Two of our patients fell into the moderate-risk group and remaining 10 patients fell into the high-risk group. All 12 patients received thromboprophylaxis including the 3 who died. The prophylaxis used was heparin (5,000 U/h) before surgery and twice daily postoperatively.

Discussion

The overall incidence of DVT and PE in our review of patients having head and neck surgery at our tertiary care hospital was low compared with that of other surgical specialities. In patients having abdominal surgery and receiving heparin prophylaxis, the reported frequency of DVT and PE is 9 and 1.3%, respectively.[8] However, in patients not receiving thromboprophylaxis, the estimated incidence is 15 to 30% for DVT[1] [13] and from 0.5 to 1.6% for PE.[1] [11] Among vascular surgery, the reported incidence of VTE was 2.5 to 2.9%.[12] The incidence of DVT in gynecologic surgery ranges from 10 to 40% without routine use of thromboprophylaxis.[14] [15] In plastic surgery, the incidence of VTE after abdominoplasty has been reported as 1.4%,[16] and after rhytidectomy, the incidence of VTE was 0.35%.[17] Orthopedic surgery is known to have a postoperative incidence of DVT that exceed 50% and rate of PE as high as 12.9%.[13] [18]

In a study by Moreano et al,[11] 300 patients had head and neck reconstruction and none of them developed DVT or PE postoperatively in contrast to our study where we had 12 patients with VTE. In our study, there were 194 head and neck reconstruction surgeries, resulting in 3 cases of symptomatic DVT (0.72%) and 9 cases of PE (2.17%). Chen and colleagues found a fourfold increase in incidence of VTE in patient undergoing head and neck reconstruction compared with those of non–head and neck reconstruction.[19] Our rate of 0.72% for DVT is slightly higher than that reported by Innis and Anderson.[20] A reason often cited for these higher rates of thromboembolic events in patients undergoing head and neck surgical procedure is that they are usually elderly patients with more serious comorbid conditions, which ultimately increases the likely hood of the development of DVT and PE. Over 70% of our patients with VTE were above 50 years, and only one patient was younger than 40 years. It was of interest that all our patients who developed VTE issues were those who had head and neck reconstruction done with no history of any previous treatments. Although the rate of internal jugular vein thrombosis after neck dissection ranges from 15 to 33%,[21] [22] in our study we have not done postoperative computed tomography, high-resolution ultrasound, or color-flow Doppler study, and we cannot comment on internal jugular or subclavian vein thrombosis.

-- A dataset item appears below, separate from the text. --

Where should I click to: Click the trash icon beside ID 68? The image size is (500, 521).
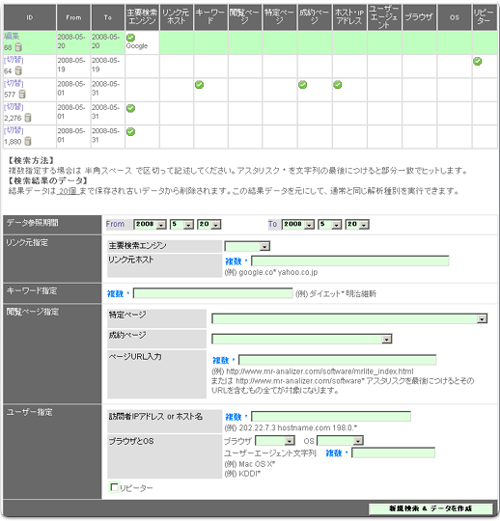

By looking at our length of operating time in the VTE group, surgery lasted for more than 10 hours, which was statistically significant. Moreano and colleagues found that the majority of their patients with VTE had operations lasting over 2 hours.[11] We also found statistical significance in terms of weight in patients with VTE, similar to Moreano et al, who found that almost 47% of their patients were above 80 kg.[11] When considering these results all together, it seems that patients who were older and who underwent longer head and neck cancer surgery are at greater risk of developing VTE. These finding are consistent with current recommended guidelines for VTE prophylaxis that emphasize age and length of operating time as risk factors.[1] [11] [23]

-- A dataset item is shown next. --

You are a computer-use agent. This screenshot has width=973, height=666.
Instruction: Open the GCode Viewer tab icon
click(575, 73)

As we included only patients who were symptomatic (lower extremity pain or swelling, shortness of breath, chest pain, tachycardia) and asymptomatic patients were not routinely screened with biochemical or imaging studies, it is possible that we have missed many patients and the actual incidence of VTE could be higher. When comparing the morbidity and mortality of our patients with VTE, we found that patients who developed DVT had a shorter mean hospital stay than that of patients with PE (9.7 days for DVT and 20.9 days for PE). Similar finding were also reported by Lee and colleagues[24]; however, their patients with PE stayed for over 36 days compared with our stay of almost 21 days. When comparing our results, we found that our incidence of PE was much higher than the other studies ([Table 4]).

One important factor that seriously contributes to lack of mobilization and disuse of Tedd stockings is patient compliance. Despite constant counseling, a majority of our patients have a misconception that early mobilization will seriously hinder the healing process. The intensely hot and humid environment is an additional factor and discourages patients from moving around as well as from using Tedd stockings.

The literature clearly describes the risk factors for patients developing VTE and also that the use of thromboprophylaxis decreases the rate of DVT and PE.[1] [2] [25] There are specific recommendations for other surgical specialities, but unfortunately not for otolaryngology specifically. Understanding guidelines and recommendations from other specialities will help us to make more appropriate decisions for our patients.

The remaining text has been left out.